_What you have to do_
Starting at the top of the records, output every line through the one that contains "Visítanos (1220, 100)", keeping each exactly as it appears.

_Record set_
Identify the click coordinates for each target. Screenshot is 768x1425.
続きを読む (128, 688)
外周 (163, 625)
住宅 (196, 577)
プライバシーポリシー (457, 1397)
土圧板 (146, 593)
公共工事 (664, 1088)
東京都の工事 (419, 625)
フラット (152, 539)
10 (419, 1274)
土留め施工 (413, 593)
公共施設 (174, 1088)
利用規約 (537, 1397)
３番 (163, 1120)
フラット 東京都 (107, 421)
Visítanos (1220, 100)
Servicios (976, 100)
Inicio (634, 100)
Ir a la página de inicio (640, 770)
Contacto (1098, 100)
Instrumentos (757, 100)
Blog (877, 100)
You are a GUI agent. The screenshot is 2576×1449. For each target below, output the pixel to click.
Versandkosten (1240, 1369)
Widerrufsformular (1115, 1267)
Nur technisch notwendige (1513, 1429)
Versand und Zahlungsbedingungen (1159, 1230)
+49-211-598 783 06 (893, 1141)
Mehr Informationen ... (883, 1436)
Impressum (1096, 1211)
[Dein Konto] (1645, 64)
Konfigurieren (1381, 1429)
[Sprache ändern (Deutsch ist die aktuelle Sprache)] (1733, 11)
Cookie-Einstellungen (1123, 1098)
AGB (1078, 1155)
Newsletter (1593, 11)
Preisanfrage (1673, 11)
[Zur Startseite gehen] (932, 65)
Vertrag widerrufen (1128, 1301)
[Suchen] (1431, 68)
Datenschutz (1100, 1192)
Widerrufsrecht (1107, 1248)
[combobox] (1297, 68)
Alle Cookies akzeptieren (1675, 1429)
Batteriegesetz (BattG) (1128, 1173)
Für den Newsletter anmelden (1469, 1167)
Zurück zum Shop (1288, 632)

_Exercise answer_
Identify the click coordinates for each target. Screenshot is 768x1425.
続きを読む (128, 688)
外周 (163, 625)
住宅 (196, 577)
プライバシーポリシー (457, 1397)
土圧板 (146, 593)
公共工事 (664, 1088)
東京都の工事 (419, 625)
フラット (152, 539)
10 (419, 1274)
土留め施工 (413, 593)
公共施設 (174, 1088)
利用規約 (537, 1397)
３番 (163, 1120)
フラット 東京都 (107, 421)
Visítanos (1220, 100)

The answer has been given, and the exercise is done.